Equilibrium/Sustainability — Bird vs. human ‘arms race’ heats up
Australia’s wily trash-raiding cockatoos are running up against human ingenuity in a real-time evolutionary “arms race,” a new study has found.
The dynamic relationship between cockatoos who want to open trash bins and the humans who want to keep them out is driving both species to new feats of “social learning,” according to the study, published on Monday in Current Biology.
Groups of the cockatoos, a social species native to Australia, had learned to open trash bins in two Sydney suburbs — and spread the method to “cockatoo colleagues” in 40 more, as we reported last year.
This rapid diffusion of trash-raiding strategies is a reflection of cockatoo culture, lead author Barbara Klump, of the Max Planck Institute of Animal Behavior, said in a statement.
“The cockatoos learn the behavior from observing other cockatoos and within each group they sort of have their own special technique, so across a wide geographic range the techniques are more dissimilar,” Klump said.
The cockatoos have hacked a weakness in Sydney’s garbage management system, according to the researchers. The bins can’t be sealed against them without also ruining the ability of the city’s semi-automated trash trucks to pick them up.
But that need has created a niche for more creative deterrents, from hinge-blocking sticks to rocks that weigh down bin lids.
“It’s not just social learning on the cockatoo side, but it’s also social learning on the human side,” Klump says. “People come up with new protection methods on their own, but a lot of people actually learn it from their neighbors or people on their street, so they get their inspiration from someone else.”

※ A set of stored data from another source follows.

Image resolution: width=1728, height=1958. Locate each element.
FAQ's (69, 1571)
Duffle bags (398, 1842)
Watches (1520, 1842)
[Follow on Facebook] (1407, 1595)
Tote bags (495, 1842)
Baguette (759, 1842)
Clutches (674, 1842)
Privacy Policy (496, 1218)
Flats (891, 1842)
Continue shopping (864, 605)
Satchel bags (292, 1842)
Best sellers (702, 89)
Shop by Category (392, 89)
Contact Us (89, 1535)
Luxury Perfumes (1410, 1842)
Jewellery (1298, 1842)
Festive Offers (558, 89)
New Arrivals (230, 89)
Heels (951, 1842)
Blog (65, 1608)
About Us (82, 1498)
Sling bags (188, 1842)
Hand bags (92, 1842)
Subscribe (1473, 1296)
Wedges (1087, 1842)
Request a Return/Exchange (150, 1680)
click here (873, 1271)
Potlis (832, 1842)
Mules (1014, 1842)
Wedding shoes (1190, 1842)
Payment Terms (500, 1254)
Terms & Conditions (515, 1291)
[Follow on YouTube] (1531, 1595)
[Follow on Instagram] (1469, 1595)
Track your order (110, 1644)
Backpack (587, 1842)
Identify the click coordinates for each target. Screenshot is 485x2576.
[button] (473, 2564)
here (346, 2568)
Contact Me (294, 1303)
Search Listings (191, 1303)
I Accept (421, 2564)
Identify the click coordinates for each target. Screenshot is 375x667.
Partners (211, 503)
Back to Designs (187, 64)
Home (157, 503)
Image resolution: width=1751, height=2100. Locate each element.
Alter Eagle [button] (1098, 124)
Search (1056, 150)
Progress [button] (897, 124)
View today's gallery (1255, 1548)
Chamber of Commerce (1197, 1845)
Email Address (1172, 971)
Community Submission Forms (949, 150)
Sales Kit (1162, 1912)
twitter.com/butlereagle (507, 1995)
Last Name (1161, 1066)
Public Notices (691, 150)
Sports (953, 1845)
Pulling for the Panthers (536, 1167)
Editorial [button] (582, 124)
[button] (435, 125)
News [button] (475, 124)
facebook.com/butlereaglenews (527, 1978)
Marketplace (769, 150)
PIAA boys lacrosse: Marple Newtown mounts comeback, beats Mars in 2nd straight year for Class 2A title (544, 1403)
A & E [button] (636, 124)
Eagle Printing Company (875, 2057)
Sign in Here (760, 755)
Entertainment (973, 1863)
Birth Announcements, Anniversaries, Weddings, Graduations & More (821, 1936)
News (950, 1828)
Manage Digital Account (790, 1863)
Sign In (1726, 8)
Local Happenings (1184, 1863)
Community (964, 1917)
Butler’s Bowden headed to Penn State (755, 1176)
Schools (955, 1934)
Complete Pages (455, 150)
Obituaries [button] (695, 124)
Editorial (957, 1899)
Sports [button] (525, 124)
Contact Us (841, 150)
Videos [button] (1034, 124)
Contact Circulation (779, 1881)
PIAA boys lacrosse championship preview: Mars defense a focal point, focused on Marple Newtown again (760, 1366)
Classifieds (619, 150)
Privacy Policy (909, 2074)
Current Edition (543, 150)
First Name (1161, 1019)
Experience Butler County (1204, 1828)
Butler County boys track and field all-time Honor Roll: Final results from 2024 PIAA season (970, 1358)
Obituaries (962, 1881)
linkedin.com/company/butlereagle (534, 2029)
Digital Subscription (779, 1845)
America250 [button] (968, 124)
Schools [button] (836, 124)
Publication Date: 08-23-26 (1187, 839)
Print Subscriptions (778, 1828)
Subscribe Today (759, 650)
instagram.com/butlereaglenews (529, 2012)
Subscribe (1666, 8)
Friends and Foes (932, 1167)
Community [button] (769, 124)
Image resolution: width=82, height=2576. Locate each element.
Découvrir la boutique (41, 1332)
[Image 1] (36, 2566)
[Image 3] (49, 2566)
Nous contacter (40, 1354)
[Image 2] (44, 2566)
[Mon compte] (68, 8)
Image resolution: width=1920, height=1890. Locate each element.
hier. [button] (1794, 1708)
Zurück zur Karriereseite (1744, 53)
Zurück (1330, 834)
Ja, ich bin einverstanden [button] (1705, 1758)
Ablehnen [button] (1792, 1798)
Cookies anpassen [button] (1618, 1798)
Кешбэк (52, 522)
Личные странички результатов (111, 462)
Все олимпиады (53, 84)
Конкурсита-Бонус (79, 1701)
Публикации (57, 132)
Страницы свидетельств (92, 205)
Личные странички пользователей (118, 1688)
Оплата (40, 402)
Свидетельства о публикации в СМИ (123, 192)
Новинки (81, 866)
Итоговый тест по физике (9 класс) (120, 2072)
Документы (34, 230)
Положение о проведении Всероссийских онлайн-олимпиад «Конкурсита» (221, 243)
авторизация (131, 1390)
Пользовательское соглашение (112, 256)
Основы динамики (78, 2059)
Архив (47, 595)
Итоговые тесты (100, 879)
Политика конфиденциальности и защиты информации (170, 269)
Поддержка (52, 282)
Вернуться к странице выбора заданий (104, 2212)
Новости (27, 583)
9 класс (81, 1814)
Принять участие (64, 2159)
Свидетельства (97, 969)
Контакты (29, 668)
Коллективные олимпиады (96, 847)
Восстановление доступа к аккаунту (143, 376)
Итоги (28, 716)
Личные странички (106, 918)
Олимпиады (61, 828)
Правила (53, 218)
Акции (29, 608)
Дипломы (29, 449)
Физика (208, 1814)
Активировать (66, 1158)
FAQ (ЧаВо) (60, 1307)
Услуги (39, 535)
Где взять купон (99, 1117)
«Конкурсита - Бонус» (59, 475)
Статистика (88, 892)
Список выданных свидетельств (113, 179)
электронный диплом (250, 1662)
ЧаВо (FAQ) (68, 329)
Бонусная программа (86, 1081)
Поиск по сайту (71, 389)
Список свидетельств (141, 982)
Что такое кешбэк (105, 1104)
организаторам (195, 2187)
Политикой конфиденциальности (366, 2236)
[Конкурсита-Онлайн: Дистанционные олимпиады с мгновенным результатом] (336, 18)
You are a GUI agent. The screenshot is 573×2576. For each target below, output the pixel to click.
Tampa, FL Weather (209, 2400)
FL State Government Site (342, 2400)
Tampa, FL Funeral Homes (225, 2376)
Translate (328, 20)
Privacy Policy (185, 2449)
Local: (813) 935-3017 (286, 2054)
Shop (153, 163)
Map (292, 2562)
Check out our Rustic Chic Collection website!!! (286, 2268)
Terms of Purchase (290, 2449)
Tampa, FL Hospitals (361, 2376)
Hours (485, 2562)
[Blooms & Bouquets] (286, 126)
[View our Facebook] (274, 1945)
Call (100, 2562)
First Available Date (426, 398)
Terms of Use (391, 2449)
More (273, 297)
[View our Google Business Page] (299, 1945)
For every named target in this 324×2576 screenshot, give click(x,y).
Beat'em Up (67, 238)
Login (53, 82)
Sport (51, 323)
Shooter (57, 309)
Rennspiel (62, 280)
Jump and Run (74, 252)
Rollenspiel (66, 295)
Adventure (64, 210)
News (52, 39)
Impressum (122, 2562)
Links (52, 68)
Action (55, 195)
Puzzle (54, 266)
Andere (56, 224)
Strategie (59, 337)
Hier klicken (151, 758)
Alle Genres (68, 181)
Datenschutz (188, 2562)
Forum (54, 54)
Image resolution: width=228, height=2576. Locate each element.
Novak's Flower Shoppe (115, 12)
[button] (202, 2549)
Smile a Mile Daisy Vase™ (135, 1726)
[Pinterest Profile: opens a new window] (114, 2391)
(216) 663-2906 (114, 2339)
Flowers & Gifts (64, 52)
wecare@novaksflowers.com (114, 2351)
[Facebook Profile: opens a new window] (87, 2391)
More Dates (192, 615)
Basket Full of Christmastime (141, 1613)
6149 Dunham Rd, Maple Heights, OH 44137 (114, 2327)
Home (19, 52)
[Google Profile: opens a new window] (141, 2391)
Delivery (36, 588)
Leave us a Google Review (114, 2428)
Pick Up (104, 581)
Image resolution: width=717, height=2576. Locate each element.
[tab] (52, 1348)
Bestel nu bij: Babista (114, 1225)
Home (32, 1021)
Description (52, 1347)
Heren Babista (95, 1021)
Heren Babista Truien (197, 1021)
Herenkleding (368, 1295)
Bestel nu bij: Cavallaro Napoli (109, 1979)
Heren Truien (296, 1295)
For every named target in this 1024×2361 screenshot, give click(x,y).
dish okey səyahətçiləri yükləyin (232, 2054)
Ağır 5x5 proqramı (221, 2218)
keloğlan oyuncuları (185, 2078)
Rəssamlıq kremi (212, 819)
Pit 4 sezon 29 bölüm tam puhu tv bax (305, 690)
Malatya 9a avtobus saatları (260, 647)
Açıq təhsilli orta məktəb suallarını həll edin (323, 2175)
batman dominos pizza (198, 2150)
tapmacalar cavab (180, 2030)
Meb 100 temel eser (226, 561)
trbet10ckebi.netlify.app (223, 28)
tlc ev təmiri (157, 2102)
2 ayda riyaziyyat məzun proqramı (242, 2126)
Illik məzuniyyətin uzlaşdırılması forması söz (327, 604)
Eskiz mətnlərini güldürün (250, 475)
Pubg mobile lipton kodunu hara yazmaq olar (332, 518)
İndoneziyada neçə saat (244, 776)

Welcome to Equilibrium, a newsletter that tracks the growing global battle over the future of sustainability. We’re Saul Elbein and Sharon Udasin. Send us tips and feedback. A friend forward this newsletter to you? Subscribe here.
Today we’ll look at why fires in the Pacific Northwest are worsening air quality as far east as Denver. Plus: Why the White House is worried about a proposed rail strike next week, and a surprise culprit in mining-related deforestation.
Air Quality Concerns
Wildfires gripping the Pacific Northwest are making the air far less breathable across the U.S. West, as windy weather transports hazardous particles and over multiple state lines.
Blazes abound: First responders were fighting 16 large fires in the Pacific Northwest on Monday, with smoke conditions persisting throughout the region, according to the Northwest Interagency Coordination Center — a hub for federal and state woodland fire agencies.
About a third of the major active fires across the West are in Idaho, while the greatest total burned acreage is in Oregon, the National Interagency Fire Center said.
Montana, Washington state, Utah, Wyoming and California also have large active fires.
Far away from the fire, up in smoke: The Pacific Northwest was already contending with widespread air quality issues following a smoky weekend, though now areas far away from the rolling conflagrations are facing deteriorating air conditions as well.
- “It’s something that the people who live here have kind of gotten used to, but I think their health is affected by it,” Bob Yokelson, an atmospheric chemist at the University of Montana, told Equilibrium.
- Yokelson’s region of Montana, located just east of the Idaho panhandle, has been enduring an influx of smoke predominantly from fires raging in Idaho, but also from those in Washington, Oregon and Western Canada.
Things are getting worse: “It’s one of the few regions here in the Pacific Northwest where the air hasn’t been getting better over the years,” Yokelson said.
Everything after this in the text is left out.